* Problem details
Print the entries that appear below, exactly as written and without their pictures.

* Data provided
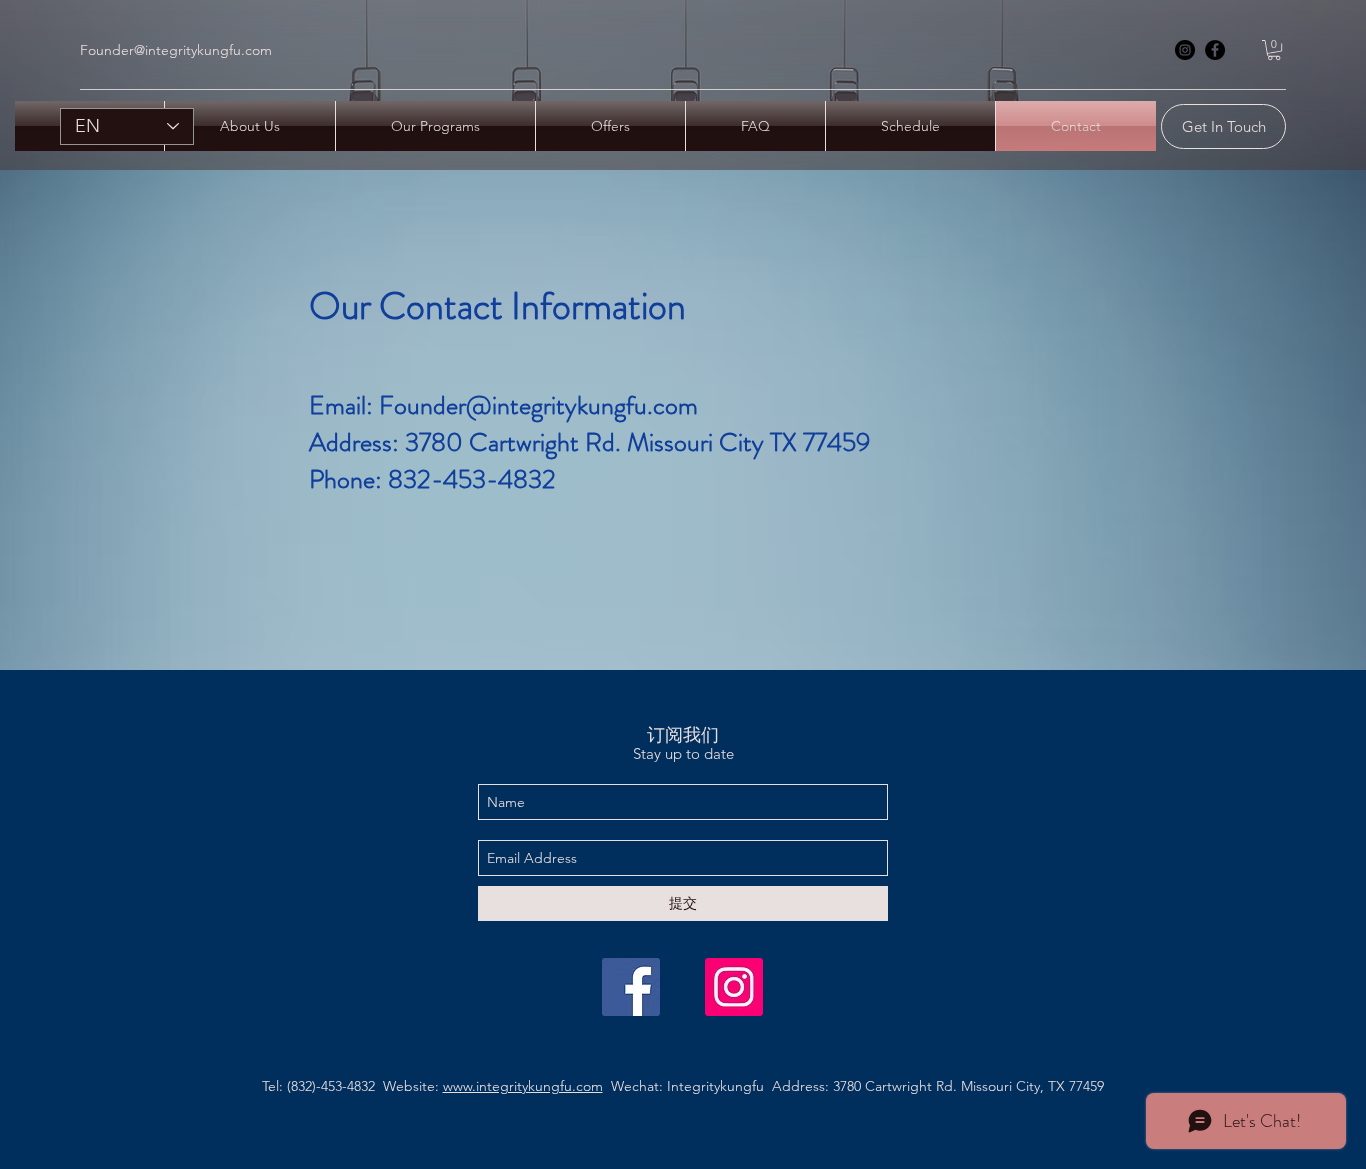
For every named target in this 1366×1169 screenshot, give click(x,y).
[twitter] (734, 987)
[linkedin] (1215, 50)
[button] (1274, 50)
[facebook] (1185, 50)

* Solution for this task
For every named target in this 1366×1169 screenshot, give click(x,y).
[twitter] (734, 987)
[linkedin] (1215, 50)
[button] (1274, 50)
[facebook] (1185, 50)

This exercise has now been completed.